[Data entries]
+-------+

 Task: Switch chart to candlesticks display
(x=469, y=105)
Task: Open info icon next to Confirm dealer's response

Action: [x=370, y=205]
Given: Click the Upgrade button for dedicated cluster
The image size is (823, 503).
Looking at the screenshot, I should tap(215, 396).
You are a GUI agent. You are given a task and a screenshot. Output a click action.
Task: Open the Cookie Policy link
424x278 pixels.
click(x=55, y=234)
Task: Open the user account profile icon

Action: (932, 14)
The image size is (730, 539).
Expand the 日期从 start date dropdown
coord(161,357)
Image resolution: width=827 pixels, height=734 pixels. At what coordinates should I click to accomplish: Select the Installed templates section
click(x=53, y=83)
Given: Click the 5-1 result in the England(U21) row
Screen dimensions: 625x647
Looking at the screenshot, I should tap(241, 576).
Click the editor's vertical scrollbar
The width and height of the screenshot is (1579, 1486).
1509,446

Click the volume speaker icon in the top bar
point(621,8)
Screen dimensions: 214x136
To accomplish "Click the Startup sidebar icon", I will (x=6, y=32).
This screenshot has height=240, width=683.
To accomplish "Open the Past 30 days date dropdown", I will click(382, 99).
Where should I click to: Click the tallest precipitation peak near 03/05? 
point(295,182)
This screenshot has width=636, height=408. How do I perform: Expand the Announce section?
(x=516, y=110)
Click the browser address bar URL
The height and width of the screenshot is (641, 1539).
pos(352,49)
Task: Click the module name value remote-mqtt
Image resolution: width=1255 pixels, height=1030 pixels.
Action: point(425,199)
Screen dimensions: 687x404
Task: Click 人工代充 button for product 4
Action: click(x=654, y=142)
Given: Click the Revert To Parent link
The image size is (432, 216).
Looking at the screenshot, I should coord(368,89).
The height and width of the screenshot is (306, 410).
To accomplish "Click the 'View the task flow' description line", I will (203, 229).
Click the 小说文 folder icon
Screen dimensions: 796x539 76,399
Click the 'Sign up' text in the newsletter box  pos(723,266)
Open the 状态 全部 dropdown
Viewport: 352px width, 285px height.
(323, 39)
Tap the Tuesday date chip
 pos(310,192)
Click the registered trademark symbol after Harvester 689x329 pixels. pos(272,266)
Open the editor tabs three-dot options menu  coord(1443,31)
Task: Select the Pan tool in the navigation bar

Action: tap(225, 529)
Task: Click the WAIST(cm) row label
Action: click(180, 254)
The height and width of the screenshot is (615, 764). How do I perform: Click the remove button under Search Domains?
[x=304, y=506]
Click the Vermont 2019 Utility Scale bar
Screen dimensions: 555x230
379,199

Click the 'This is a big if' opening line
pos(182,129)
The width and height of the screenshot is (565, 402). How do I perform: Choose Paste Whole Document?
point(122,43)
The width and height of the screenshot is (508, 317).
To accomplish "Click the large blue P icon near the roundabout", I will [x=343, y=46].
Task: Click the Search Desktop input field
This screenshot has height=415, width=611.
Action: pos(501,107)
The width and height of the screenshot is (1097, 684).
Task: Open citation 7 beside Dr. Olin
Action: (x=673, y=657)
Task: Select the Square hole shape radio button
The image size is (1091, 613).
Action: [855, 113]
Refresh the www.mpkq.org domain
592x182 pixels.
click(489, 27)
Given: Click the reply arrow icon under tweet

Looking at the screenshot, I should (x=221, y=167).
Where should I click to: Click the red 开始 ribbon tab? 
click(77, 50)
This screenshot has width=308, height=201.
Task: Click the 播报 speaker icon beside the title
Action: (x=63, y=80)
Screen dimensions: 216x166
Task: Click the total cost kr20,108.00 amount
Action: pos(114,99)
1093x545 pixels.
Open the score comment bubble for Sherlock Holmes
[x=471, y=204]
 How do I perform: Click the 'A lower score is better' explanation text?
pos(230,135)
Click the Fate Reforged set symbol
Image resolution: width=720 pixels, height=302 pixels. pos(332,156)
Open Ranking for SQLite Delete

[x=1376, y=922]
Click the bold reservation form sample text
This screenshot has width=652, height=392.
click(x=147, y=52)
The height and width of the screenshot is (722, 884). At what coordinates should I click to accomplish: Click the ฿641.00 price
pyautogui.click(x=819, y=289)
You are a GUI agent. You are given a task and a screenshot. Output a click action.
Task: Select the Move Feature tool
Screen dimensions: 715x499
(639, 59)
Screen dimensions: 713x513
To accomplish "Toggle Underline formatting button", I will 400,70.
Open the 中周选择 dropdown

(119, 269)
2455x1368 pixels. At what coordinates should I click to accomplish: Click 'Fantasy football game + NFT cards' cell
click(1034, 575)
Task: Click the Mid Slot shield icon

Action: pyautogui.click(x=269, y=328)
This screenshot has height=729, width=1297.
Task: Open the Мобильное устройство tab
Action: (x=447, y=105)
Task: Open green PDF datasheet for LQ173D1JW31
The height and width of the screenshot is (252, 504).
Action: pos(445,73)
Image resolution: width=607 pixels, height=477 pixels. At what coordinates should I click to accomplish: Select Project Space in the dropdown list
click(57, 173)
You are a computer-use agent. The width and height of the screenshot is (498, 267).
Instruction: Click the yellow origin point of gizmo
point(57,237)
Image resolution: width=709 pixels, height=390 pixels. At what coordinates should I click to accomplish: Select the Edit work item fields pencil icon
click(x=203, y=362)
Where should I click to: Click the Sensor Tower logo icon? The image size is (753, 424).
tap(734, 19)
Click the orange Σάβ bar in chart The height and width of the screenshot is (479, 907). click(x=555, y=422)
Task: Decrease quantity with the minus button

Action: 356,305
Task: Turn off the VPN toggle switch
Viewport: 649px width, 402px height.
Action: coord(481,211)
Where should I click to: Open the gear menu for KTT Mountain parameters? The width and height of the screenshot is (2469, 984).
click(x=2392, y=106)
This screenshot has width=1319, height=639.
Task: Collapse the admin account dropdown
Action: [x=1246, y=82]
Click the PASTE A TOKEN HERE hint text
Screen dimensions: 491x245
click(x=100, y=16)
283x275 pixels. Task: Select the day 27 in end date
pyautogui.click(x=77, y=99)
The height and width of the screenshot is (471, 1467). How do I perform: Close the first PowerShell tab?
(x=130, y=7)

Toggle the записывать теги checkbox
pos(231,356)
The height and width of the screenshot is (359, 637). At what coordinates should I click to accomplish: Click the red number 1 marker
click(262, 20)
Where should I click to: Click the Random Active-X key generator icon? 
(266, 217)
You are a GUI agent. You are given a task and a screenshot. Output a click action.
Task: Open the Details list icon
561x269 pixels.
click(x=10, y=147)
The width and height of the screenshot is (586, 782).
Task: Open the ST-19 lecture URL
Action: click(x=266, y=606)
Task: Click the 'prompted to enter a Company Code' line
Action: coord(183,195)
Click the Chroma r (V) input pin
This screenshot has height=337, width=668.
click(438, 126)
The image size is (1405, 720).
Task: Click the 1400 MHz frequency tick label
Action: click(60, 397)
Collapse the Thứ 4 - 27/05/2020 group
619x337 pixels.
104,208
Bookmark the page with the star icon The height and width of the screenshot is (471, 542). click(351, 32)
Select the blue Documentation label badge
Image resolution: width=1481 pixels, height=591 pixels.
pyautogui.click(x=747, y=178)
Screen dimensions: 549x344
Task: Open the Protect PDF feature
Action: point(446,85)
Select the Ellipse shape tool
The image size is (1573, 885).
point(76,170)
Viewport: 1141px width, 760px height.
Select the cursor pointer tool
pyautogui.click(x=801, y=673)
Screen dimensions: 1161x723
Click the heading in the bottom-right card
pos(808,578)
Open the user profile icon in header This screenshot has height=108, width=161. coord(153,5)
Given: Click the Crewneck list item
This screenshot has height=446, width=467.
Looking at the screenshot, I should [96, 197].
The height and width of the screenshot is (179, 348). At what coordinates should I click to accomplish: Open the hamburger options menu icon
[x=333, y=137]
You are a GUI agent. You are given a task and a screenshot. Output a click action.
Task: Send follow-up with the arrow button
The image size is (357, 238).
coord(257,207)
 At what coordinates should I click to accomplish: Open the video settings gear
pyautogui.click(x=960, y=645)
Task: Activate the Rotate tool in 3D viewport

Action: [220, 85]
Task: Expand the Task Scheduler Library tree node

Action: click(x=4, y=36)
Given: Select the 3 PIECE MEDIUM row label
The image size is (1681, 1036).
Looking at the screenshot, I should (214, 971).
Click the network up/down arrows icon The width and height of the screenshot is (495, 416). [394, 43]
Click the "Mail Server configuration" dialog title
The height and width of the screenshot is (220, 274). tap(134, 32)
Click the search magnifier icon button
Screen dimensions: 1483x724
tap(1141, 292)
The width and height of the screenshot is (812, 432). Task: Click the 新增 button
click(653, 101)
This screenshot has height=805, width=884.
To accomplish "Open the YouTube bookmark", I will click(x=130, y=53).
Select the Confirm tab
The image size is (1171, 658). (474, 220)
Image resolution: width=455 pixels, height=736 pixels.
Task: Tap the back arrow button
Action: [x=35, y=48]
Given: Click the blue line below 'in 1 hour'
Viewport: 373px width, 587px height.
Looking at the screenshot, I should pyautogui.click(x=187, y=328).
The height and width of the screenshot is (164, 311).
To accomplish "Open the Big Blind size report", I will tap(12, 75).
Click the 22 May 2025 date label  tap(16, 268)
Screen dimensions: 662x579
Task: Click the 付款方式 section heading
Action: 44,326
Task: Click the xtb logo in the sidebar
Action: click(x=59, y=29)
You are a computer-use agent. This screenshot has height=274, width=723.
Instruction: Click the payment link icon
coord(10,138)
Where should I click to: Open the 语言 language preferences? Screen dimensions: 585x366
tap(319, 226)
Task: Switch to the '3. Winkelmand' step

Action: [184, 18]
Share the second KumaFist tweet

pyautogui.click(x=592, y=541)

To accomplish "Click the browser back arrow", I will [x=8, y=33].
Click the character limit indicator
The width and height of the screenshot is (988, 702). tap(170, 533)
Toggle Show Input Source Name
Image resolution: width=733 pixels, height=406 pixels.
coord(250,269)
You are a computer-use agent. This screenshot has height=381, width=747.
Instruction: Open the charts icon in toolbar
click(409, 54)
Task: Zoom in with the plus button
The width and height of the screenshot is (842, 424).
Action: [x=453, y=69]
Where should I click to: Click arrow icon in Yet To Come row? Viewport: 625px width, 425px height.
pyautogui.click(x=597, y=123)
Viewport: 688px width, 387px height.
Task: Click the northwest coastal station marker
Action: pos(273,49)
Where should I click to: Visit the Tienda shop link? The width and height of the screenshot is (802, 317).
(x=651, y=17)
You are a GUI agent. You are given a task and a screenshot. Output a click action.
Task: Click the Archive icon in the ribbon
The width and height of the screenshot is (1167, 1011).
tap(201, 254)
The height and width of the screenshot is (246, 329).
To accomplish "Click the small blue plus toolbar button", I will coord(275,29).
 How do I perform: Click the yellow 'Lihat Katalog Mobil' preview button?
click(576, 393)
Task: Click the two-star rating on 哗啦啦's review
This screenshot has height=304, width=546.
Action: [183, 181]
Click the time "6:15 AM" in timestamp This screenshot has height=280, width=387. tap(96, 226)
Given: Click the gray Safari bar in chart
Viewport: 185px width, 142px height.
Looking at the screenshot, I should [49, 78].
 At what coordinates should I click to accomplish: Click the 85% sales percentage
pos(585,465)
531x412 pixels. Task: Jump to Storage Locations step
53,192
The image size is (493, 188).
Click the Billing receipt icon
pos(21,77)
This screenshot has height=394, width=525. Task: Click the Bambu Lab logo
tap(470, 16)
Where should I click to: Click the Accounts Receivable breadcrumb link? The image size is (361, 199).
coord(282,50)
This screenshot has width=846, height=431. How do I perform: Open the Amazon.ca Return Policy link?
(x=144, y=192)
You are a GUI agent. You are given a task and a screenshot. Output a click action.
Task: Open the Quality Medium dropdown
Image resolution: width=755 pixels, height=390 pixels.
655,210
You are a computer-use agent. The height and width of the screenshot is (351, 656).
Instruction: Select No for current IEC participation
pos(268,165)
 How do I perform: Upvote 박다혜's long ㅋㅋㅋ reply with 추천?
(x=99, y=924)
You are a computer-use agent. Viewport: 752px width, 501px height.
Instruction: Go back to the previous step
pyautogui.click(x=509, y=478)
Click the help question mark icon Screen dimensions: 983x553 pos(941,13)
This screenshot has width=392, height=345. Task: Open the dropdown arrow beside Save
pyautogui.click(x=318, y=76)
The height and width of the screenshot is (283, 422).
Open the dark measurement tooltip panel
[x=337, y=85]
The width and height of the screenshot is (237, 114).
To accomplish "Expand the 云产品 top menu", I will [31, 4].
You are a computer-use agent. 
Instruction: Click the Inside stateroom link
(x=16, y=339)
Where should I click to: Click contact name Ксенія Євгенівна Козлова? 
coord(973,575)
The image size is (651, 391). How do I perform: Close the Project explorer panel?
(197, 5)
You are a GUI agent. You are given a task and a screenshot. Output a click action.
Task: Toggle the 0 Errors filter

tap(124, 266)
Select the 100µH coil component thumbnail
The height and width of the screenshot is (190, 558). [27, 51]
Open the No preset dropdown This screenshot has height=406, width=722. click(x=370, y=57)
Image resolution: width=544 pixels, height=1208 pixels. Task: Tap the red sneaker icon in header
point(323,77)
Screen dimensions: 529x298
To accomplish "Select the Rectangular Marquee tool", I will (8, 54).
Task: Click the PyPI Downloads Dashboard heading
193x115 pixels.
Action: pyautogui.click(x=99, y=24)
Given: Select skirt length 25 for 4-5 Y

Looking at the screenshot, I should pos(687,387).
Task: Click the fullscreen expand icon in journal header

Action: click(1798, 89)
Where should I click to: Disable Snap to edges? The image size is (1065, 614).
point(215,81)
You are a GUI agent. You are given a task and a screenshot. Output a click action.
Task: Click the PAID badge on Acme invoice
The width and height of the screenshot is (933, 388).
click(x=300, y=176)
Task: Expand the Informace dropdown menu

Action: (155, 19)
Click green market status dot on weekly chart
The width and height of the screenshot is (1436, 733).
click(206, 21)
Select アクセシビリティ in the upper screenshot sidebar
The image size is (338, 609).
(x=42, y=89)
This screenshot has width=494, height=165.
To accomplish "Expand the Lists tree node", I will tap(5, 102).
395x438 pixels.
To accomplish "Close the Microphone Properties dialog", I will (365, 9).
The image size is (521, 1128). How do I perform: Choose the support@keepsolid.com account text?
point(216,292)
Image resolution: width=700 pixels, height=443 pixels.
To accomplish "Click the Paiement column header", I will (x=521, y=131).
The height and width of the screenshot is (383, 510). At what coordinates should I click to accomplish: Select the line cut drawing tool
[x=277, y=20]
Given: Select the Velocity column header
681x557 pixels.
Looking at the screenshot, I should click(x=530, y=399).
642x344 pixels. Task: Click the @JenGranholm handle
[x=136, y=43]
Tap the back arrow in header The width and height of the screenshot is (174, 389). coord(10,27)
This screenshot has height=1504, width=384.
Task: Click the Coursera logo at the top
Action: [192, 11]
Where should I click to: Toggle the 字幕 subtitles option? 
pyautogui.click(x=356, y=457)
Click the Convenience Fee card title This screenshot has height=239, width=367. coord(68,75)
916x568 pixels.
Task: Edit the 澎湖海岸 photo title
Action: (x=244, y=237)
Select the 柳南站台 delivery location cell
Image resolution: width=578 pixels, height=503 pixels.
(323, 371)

+-------+

From the data above, copy out every line with the string "column" in it.

To accomplish "Click the Paiement column header", I will (x=521, y=131).
Given: Select the Velocity column header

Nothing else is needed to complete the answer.